◆ **WHAT THE TASK REQUIRES**
Each line from the one that has "The height and width of the screenshot is (818, 1024)." through the end of the entries below must be written out exactly; leave out all other lines.

◆ **Stored items from a collection**
*** Begin section ***

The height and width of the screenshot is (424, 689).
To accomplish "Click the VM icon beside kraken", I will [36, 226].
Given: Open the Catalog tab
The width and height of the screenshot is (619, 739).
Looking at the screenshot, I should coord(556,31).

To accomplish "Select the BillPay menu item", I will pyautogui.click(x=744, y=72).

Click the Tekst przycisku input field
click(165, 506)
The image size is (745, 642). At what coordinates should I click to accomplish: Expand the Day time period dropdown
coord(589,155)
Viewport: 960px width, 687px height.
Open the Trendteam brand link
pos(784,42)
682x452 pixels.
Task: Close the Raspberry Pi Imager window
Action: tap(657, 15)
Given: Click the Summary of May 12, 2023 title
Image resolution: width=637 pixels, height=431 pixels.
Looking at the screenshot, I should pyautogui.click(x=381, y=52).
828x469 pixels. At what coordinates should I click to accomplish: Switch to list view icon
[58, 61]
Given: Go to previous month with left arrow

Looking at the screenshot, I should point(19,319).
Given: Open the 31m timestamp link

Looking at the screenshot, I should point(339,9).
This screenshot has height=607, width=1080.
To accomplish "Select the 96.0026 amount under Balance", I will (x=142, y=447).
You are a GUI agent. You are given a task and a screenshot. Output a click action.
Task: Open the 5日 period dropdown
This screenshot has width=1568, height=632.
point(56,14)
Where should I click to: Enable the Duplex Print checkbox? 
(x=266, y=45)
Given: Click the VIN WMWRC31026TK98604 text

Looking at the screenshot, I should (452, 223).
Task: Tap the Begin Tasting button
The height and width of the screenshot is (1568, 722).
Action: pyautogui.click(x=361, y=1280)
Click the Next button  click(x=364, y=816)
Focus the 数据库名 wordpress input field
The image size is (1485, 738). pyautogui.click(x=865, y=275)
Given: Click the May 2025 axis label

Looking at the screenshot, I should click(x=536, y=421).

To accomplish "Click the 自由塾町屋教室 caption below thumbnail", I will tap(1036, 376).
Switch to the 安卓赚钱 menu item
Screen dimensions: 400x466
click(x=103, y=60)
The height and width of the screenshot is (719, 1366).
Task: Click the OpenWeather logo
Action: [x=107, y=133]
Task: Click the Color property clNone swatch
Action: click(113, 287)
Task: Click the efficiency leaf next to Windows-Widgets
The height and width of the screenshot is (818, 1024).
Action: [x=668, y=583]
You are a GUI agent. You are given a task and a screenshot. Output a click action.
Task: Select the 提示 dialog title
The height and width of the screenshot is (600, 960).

*** End section ***

◆ **PROBLEM SOLUTION**
The height and width of the screenshot is (818, 1024).
Action: [x=668, y=583]
You are a GUI agent. You are given a task and a screenshot. Output a click action.
Task: Select the 提示 dialog title
The height and width of the screenshot is (600, 960).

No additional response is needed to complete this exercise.